Un programme de renouvellement de l’Eglise

30 – En constatant les profondes souffrances des victimes des pratiques économiques qui causèrent la crise actuelle en Asie, il est important pour l’Eglise d’Asie, en solidarité avec l’Eglise universelle, de s’engager à répondre aux divers défis, en commençant par notre propre changement, basé sur une vision critique de notre attitude, de notre mentalité et de nos valeurs.

a – Nous incitons les Eglises d’Asie à examiner leurs structures et leur orientation pastorale dans le contexte de cette crise économique. Nous pensons que la participation des laïcs devrait être effective à tous les niveaux, y compris à celui des prises de décisions; qu’il devrait y avoir moins d’importance donnée à l’administration et plus aux préoccupations pastorales; et que, dans certains pays, il devrait y avoir un investissement moindre dans l’immobilier et un investissement plus grand dans les gens et dans leurs besoins.

b -Nous incitons les Eglises d’Asie à jouer un rôle de contrôle, de protection et de promotion des droits de l’homme pour ceux qui sont affectés par la crise économique asiatique, en particulier ceux qui ont perdu leur emploi et les sans-abri, en les aidant à organiser la protection et l’amélioration de leurs droits et leur dignité.

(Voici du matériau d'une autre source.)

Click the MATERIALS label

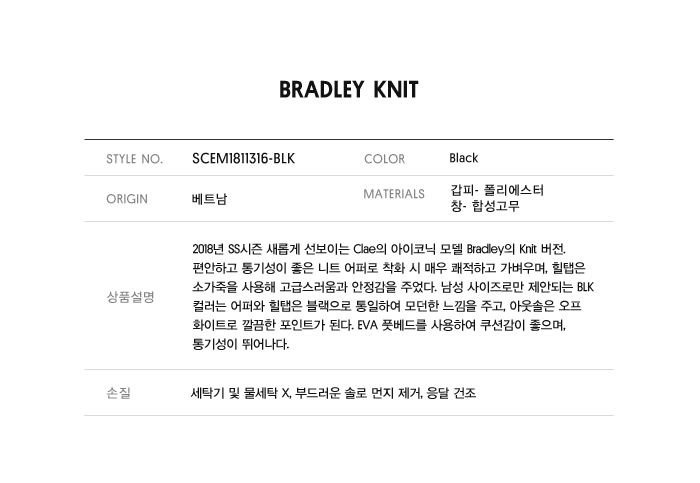(394, 193)
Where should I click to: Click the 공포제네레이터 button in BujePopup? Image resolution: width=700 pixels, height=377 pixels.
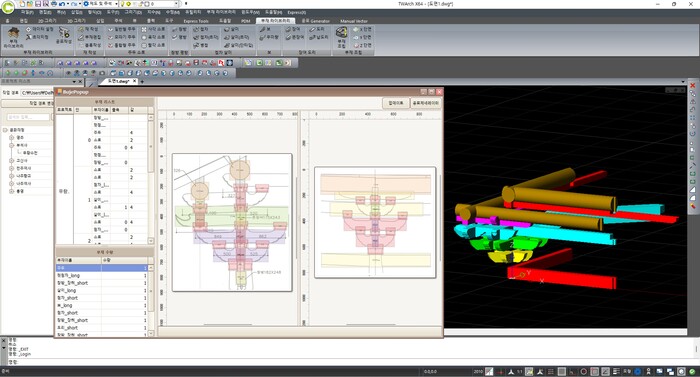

c -Nous demandons aux Eglises du monde industrialisé d’être solidaires des Eglises d’Asie. Dans ce contexte nous sommes en accord avec le message final du Synode des Eglises d’Asie qui disait: “Nous appellons les différentes Eglises du monde industrialisé à être solidaires avec les pauvres d’Asie, à se faire leurs avocats auprès de leurs propres gouvernements et auprès des institutions économiques mondiales telles que la Banque Mondiale et le FMI et l’Organisation mondiale du Commerce, pour arriver à ce que le pape Jean-Paul II a appelé cette année dans son message pour la journée mondiale de la paix: “La globalisation sans la marginalisation. La globalisation dans la solidarité

d -Nous demandons au Conseil pontifical pour la justice et la paix de développer des positions personnelles, dans toutes ses activités et particulièrement en préparant ses rencontres avec le FMI et la Banque mondiale en vue de discussions sur la dette extérieure des pays pauvres, ceci après avoir dialogué avec les ONG et les gens de terrain qui travaillent sur la question de la dette et dialoguent avec les personnes en difficulté.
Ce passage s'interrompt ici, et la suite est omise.